> [YOUR ASSIGNMENT]
Beneath this instruction is a listing; print exactly the lines in it starting at the line that contains "Task: Open three-dot" and going through the line that contains "The height and".

> [THE DATA]

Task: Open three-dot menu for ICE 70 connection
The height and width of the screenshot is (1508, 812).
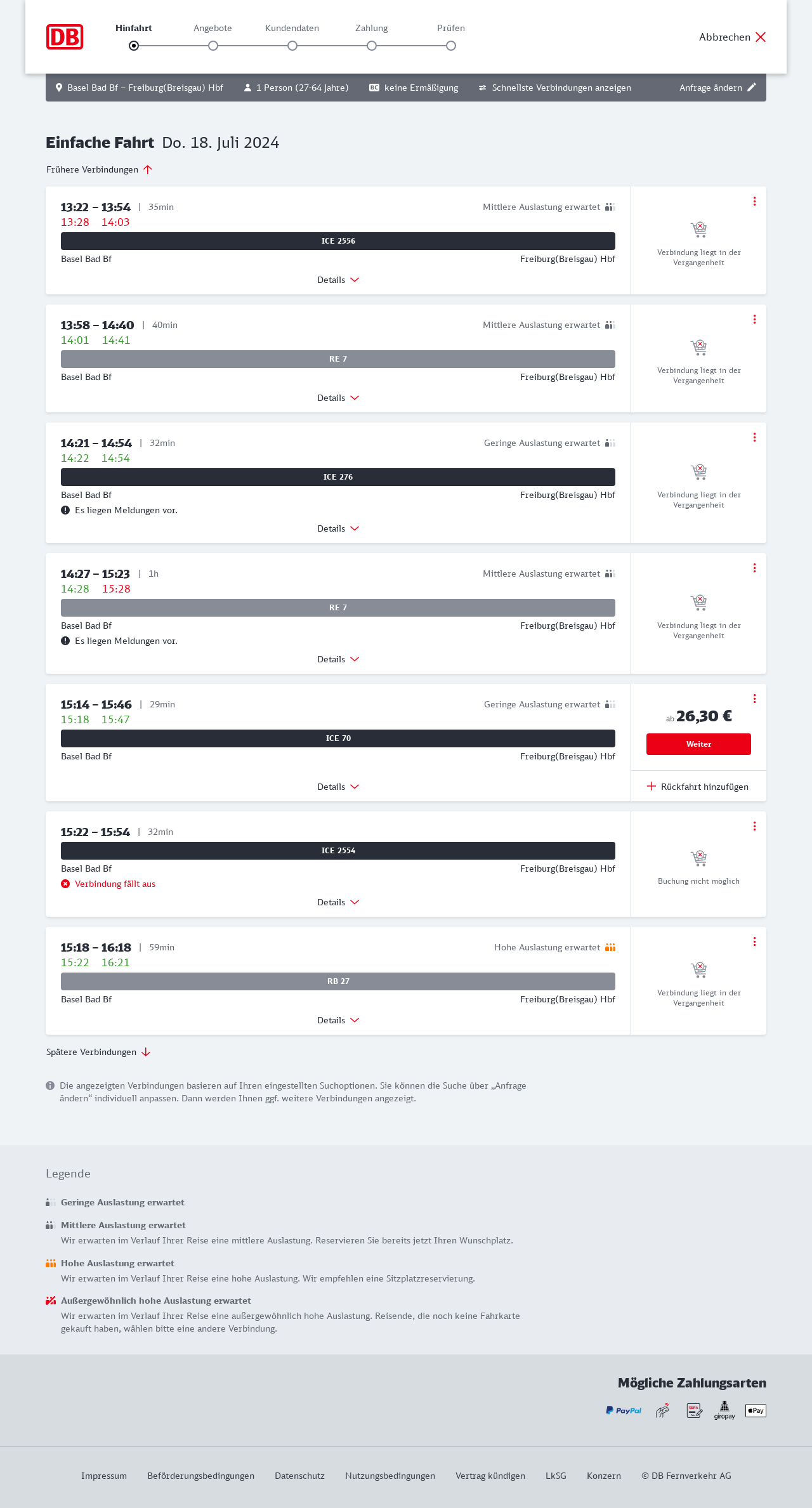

* * *

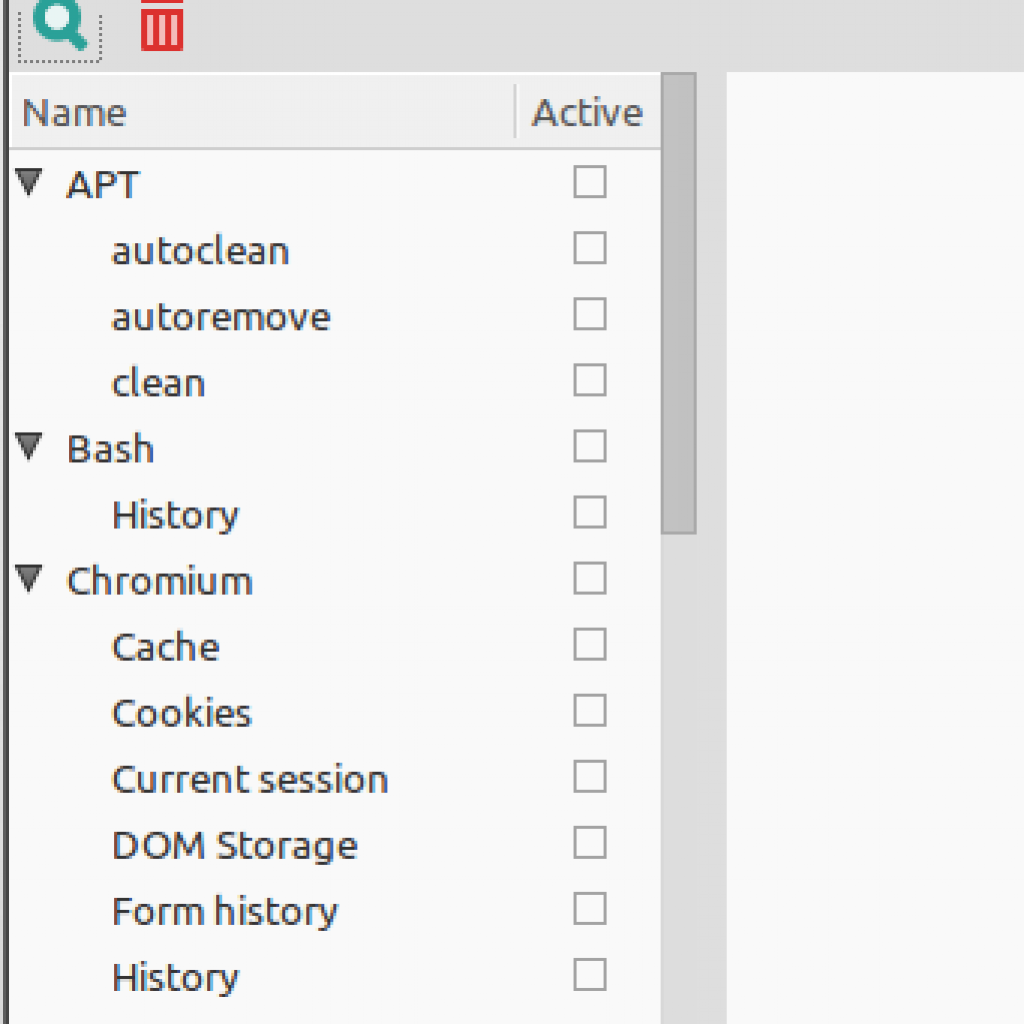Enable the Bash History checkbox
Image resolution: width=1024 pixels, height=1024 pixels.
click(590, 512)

> [TASK ANSWER]
Task: Open three-dot menu for ICE 70 connection
The height and width of the screenshot is (1508, 812).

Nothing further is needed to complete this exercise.